RECORDS PROVIDED

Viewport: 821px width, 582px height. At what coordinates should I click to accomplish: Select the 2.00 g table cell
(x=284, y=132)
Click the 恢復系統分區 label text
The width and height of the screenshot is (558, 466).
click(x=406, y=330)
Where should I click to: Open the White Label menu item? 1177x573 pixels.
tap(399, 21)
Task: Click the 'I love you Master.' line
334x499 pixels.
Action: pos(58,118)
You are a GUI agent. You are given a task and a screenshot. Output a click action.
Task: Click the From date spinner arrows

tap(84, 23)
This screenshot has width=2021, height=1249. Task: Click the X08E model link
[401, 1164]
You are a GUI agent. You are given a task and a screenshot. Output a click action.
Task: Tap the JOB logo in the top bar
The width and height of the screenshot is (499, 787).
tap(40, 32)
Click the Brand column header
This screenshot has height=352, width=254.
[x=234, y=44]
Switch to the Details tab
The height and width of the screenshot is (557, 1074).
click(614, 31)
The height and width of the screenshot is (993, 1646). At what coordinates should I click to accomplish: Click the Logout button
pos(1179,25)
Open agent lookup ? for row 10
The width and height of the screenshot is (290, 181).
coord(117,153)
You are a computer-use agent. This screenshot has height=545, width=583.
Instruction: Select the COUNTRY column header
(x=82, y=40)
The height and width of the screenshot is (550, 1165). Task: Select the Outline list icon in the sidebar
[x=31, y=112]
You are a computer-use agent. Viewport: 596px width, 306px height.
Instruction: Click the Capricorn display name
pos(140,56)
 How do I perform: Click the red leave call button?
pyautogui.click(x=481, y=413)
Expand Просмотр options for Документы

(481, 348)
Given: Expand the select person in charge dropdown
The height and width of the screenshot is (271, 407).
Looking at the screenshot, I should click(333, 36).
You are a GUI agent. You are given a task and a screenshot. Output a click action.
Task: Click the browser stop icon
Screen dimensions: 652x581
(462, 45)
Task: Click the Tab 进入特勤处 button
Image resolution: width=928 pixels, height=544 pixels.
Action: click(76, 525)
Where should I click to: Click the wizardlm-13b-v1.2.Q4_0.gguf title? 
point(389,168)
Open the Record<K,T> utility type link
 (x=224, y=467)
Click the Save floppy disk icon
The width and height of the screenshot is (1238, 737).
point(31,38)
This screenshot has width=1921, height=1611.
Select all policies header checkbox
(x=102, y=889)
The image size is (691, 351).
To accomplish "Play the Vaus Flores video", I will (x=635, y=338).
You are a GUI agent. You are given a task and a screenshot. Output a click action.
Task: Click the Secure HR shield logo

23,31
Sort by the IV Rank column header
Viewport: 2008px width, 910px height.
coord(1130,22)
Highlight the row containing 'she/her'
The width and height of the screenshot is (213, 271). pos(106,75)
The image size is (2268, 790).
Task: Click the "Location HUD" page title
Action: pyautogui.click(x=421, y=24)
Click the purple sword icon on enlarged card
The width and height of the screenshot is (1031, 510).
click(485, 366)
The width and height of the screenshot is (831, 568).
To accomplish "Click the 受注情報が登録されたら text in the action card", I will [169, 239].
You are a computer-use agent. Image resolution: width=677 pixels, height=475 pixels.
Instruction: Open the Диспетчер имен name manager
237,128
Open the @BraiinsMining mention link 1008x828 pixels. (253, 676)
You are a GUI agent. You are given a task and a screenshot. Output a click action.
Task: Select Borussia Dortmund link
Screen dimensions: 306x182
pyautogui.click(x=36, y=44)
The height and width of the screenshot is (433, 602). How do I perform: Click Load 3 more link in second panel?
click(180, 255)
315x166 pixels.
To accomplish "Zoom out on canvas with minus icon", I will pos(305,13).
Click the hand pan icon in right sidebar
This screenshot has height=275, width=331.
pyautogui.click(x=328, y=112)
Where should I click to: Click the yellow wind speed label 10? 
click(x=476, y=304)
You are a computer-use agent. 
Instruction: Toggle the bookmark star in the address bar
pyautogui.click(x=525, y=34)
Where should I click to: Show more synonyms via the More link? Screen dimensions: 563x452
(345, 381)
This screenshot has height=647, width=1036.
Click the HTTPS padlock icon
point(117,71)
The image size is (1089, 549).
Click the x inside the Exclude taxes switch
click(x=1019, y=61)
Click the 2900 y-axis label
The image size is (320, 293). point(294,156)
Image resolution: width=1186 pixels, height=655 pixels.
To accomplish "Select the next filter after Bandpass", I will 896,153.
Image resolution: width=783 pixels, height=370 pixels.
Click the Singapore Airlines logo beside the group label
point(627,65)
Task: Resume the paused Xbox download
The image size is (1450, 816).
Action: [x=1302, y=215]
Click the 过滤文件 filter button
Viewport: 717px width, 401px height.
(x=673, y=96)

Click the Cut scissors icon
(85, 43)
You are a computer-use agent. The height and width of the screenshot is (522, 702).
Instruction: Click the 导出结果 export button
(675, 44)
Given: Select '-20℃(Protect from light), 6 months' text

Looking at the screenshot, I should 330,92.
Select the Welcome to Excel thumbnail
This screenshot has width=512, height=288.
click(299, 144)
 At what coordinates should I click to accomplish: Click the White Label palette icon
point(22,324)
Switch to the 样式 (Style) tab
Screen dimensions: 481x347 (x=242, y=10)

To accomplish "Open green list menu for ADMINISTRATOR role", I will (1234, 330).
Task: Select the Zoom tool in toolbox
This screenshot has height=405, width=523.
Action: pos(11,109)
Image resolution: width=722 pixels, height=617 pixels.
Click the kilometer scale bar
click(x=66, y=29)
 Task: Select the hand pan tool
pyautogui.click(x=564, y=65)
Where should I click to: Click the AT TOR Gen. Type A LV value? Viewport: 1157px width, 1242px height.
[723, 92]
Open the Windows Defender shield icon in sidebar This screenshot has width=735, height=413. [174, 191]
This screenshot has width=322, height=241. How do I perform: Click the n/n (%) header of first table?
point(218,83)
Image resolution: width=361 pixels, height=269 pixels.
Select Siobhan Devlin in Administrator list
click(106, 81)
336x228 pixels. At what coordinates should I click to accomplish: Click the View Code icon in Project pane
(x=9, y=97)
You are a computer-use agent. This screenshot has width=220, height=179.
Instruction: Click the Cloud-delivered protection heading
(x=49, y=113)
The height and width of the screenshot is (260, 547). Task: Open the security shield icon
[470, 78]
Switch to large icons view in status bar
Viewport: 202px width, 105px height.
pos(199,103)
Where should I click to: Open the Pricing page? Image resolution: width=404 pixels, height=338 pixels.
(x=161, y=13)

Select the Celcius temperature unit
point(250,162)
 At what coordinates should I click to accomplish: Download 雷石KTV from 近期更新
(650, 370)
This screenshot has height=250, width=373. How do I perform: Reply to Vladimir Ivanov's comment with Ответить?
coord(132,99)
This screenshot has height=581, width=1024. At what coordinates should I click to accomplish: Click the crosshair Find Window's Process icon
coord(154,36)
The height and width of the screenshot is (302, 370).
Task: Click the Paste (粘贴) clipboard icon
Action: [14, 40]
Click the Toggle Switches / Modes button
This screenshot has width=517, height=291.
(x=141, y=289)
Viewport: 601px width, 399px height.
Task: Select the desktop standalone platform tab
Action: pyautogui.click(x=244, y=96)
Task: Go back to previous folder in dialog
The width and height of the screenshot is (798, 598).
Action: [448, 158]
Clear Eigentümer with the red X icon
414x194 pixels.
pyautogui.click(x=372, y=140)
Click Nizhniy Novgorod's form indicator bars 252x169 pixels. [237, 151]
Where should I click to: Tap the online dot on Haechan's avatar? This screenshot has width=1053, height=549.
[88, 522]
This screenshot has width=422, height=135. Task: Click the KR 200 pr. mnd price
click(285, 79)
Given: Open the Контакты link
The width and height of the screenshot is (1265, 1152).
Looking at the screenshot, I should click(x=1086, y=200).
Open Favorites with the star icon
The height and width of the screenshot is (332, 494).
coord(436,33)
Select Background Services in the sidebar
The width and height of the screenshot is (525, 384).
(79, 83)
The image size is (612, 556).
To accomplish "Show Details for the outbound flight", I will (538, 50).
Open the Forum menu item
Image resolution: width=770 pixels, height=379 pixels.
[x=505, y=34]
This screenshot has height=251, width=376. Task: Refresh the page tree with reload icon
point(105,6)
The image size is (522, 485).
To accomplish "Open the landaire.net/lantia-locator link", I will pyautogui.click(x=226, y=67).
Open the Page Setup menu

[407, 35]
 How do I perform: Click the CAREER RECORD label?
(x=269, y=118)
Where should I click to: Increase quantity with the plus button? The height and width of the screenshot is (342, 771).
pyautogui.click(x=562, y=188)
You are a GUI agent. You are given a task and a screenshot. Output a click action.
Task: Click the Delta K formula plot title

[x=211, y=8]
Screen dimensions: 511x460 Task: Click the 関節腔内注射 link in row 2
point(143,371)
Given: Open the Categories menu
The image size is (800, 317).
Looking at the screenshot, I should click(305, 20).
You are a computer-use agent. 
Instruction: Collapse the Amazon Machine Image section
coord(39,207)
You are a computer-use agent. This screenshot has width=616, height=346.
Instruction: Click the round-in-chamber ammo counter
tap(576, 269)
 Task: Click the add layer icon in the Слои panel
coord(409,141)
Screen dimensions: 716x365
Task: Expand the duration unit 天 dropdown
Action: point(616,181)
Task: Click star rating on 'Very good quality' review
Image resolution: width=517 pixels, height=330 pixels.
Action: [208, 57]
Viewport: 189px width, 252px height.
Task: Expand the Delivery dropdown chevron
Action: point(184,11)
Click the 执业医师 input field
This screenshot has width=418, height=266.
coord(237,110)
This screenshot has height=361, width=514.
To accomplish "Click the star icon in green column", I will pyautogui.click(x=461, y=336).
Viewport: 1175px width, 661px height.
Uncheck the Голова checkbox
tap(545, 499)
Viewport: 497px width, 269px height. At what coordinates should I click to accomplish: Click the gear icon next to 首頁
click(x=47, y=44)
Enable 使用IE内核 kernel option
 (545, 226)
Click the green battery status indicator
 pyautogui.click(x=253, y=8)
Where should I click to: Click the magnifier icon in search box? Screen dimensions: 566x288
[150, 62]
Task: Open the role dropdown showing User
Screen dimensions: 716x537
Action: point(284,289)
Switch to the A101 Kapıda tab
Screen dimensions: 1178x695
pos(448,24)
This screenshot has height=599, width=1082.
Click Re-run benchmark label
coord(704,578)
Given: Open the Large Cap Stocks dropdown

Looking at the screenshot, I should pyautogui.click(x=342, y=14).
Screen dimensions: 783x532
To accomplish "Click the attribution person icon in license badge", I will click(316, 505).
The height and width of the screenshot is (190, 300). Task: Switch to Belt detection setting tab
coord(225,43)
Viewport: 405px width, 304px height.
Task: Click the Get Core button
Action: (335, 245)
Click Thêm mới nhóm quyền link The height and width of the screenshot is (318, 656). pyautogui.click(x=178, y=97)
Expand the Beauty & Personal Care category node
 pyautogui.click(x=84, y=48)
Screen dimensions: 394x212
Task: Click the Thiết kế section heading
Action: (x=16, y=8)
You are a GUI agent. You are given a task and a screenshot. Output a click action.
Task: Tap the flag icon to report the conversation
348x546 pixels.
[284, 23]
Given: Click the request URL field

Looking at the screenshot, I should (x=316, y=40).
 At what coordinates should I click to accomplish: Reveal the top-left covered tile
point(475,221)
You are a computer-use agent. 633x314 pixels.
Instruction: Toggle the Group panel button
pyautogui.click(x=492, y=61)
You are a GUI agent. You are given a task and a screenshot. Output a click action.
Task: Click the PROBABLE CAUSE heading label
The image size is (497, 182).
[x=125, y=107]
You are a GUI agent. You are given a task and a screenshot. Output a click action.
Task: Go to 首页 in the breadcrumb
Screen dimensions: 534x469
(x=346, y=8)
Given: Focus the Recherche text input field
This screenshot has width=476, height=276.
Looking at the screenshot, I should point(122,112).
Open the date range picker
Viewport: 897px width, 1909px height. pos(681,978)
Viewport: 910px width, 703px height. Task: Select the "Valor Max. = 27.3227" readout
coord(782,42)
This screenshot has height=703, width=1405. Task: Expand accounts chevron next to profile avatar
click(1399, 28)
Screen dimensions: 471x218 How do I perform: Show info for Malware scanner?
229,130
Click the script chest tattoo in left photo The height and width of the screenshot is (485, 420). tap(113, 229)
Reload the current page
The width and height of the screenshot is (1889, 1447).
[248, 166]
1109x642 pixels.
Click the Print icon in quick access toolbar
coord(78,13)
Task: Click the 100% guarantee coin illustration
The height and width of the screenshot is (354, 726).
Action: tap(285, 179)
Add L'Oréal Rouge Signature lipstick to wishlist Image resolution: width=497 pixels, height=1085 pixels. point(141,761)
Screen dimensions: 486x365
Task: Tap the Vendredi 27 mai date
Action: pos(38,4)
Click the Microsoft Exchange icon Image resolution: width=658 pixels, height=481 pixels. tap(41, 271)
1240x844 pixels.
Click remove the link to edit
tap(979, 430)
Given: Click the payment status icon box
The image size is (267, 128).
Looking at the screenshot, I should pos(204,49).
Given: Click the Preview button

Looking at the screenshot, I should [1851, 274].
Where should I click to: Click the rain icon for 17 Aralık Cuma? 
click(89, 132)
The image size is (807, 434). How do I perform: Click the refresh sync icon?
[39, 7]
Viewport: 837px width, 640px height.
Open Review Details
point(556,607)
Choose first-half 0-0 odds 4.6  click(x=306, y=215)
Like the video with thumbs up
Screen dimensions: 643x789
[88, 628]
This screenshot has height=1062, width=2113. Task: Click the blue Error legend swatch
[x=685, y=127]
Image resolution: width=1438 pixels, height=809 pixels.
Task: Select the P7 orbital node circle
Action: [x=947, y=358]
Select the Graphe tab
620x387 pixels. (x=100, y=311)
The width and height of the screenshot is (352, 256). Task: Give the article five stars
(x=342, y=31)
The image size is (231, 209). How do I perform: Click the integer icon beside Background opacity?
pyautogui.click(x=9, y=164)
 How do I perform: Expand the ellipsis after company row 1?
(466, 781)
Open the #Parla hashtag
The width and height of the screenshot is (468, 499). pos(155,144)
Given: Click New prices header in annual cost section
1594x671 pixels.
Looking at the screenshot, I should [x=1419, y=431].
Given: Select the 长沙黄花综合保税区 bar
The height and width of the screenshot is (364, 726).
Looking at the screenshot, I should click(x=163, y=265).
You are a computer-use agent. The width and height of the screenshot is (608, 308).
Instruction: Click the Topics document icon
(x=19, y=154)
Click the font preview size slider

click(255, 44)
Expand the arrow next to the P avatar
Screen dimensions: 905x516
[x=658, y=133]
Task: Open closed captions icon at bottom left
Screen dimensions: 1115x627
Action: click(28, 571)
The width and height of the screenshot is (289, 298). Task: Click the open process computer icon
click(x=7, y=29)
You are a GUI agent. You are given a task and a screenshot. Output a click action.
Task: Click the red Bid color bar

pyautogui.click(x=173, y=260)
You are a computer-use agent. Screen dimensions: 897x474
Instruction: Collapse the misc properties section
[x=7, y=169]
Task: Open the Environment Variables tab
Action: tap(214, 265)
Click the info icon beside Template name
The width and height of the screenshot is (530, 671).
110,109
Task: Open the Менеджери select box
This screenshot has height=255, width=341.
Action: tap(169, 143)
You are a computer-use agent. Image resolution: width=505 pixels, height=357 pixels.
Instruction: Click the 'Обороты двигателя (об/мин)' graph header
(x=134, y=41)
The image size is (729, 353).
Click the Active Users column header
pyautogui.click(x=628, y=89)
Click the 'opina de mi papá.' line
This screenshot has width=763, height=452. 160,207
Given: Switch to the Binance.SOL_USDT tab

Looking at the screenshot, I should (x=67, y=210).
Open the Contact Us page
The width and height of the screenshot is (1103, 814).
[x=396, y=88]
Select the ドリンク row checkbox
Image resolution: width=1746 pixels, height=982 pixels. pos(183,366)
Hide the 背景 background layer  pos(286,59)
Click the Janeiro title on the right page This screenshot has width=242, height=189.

EXERCISE DETAILS
Return these entries above unchanged: begin at the line that contains "This screenshot has width=1921, height=1611." and stop after the line that contains "click(x=1019, y=61)".

WRITTEN RESPONSE
This screenshot has width=1921, height=1611.
Select all policies header checkbox
(x=102, y=889)
The image size is (691, 351).
To accomplish "Play the Vaus Flores video", I will (x=635, y=338).
You are a GUI agent. You are given a task and a screenshot. Output a click action.
Task: Click the Secure HR shield logo

23,31
Sort by the IV Rank column header
Viewport: 2008px width, 910px height.
coord(1130,22)
Highlight the row containing 'she/her'
The width and height of the screenshot is (213, 271). pos(106,75)
The image size is (2268, 790).
Task: Click the "Location HUD" page title
Action: pyautogui.click(x=421, y=24)
Click the purple sword icon on enlarged card
The width and height of the screenshot is (1031, 510).
click(485, 366)
The width and height of the screenshot is (831, 568).
To accomplish "Click the 受注情報が登録されたら text in the action card", I will [169, 239].
You are a computer-use agent. Image resolution: width=677 pixels, height=475 pixels.
Instruction: Open the Диспетчер имен name manager
237,128
Open the @BraiinsMining mention link 1008x828 pixels. (253, 676)
You are a GUI agent. You are given a task and a screenshot. Output a click action.
Task: Select Borussia Dortmund link
Screen dimensions: 306x182
pyautogui.click(x=36, y=44)
The height and width of the screenshot is (433, 602). How do I perform: Click Load 3 more link in second panel?
click(180, 255)
315x166 pixels.
To accomplish "Zoom out on canvas with minus icon", I will pos(305,13).
Click the hand pan icon in right sidebar
This screenshot has height=275, width=331.
pyautogui.click(x=328, y=112)
Where should I click to: Click the yellow wind speed label 10? 
click(x=476, y=304)
You are a computer-use agent. 
Instruction: Toggle the bookmark star in the address bar
pyautogui.click(x=525, y=34)
Where should I click to: Show more synonyms via the More link? Screen dimensions: 563x452
(345, 381)
This screenshot has height=647, width=1036.
Click the HTTPS padlock icon
point(117,71)
The image size is (1089, 549).
Click the x inside the Exclude taxes switch
click(x=1019, y=61)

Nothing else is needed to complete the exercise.